Social media introduces you to a realm of possibilities that you didn't know existed and that you don't know how to obtain, which incidentally can lead you to ruin.

Like everyone else, I've had my bad experiences with social media. For starters, I've been cyberbullied; thankfully that was resolved quickly, but the damage was still done. I was pushed into isolation and led to believe that I had no friends. Nowadays social media hits me elsewhere. Seeing beautiful people spread across my timeline attacks my body image issues because all I can think is that I want to look like them, but I never will. It's biologically and physically impossible for my body type. For my genetics. But my mind doesn't accept that rationale. Other times, I'll see people I vaguely know out doing the most exciting things; seemingly living their best lives and I'm jealous as I sit there on my phone in bed.

It's the curse of being able to connect globally with the bare minimum. All you need is the internet and some form of technology and boom. You're talking to someone on the other side of the world or you're seeing through their camera lens. We're social creatures, but this isn't a healthy form of socialising.

TikTok helped me more than therapy ever did

But everyone focuses on the negativity that's become synonymous with social media; so much so that they forget that it isn't all bad. In fact, some of it can be good.

In March 2021, I somewhat foolishly gave in and downloaded TikTok. A platform that both horrifies and intrigues me; like everything, it has its pros and cons, but that isn't what I want to talk about. I want to talk about why I'm learning more about my mental health, my depression, and my anxiety, on an app that simultaneously worsens said issues.

I've done therapy and counselling before, but they don't help. The answers I've been searching for were never given. Then one day, I was scrolling down TikTok when this person on my phone started describing exactly how I feel. Others comment saying things like finally, someone's put it into words and I didn't realise that I wasn't alone in this. And there's a sense of belonging. These complete strangers relate to me and I relate to them. This is social media; this is the community that social media was supposed to bring.

From that day on, I kept stumbling across other relatable videos and learned phrases to describe my feelings. Suddenly, I know about being burnt out and that trauma can block out memories. The most recent thing TikTok taught me was Passive Suicidal Ideation; I never knew that there was a name for this intrusive part of my life.

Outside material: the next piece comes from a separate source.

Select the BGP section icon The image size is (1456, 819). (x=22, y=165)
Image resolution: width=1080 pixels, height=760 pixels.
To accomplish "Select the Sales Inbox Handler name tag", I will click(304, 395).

Here, learning about my mental health is far more useful than the crisis team telling me to have a bath and a cup of tea.

But please don't forget the flipside

Of course, despite the above, TikTok isn't reliable, which is why you should always do your own research. Unfortunately, some TikTokers use disorders for clout and spread false information. There are also people who use TikTok to self-diagnose; from my own experience, I've watched several challenges that usually state that you have Autism, ADHD, etc. if you put more than five fingers down. This isn't an accurate form of diagnosis!

Use social media to inform yourself, but always double-check the facts and be careful!